Could you restate word for word every line from the one containing "Screen dimensions: 623x401" to the end of the data below, pictures excluded?

········

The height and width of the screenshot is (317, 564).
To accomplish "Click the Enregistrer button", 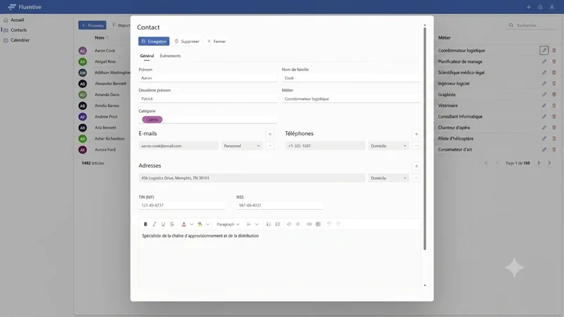I will click(154, 42).
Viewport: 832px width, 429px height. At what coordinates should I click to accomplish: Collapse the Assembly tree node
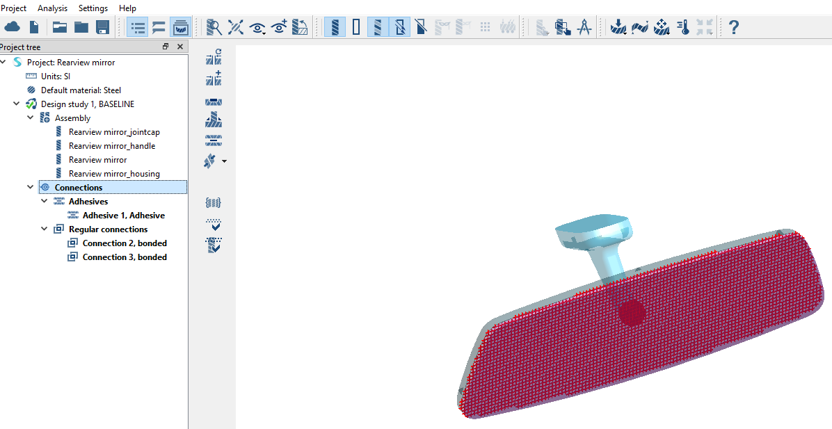coord(30,118)
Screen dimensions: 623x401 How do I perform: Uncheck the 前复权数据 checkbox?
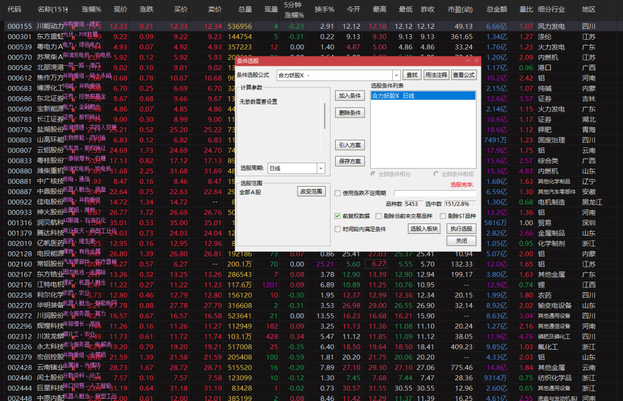[x=337, y=216]
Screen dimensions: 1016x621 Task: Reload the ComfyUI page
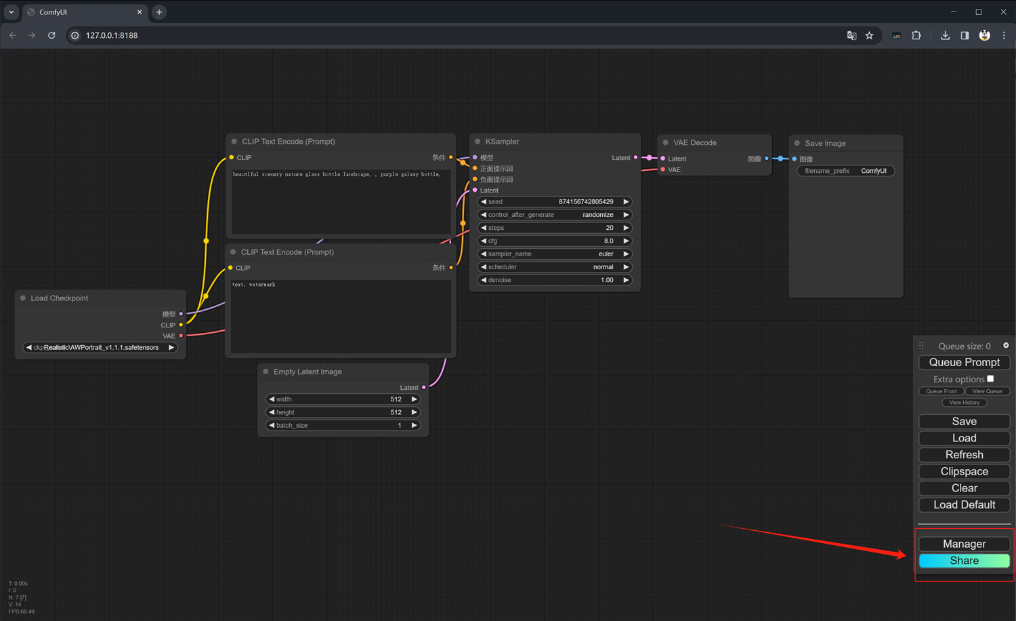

········

TASK OUTPUT.
Screen dimensions: 623x401 How do I perform: Uncheck the 前复权数据 checkbox?
[x=337, y=216]
Screen dimensions: 1016x621 Task: Reload the ComfyUI page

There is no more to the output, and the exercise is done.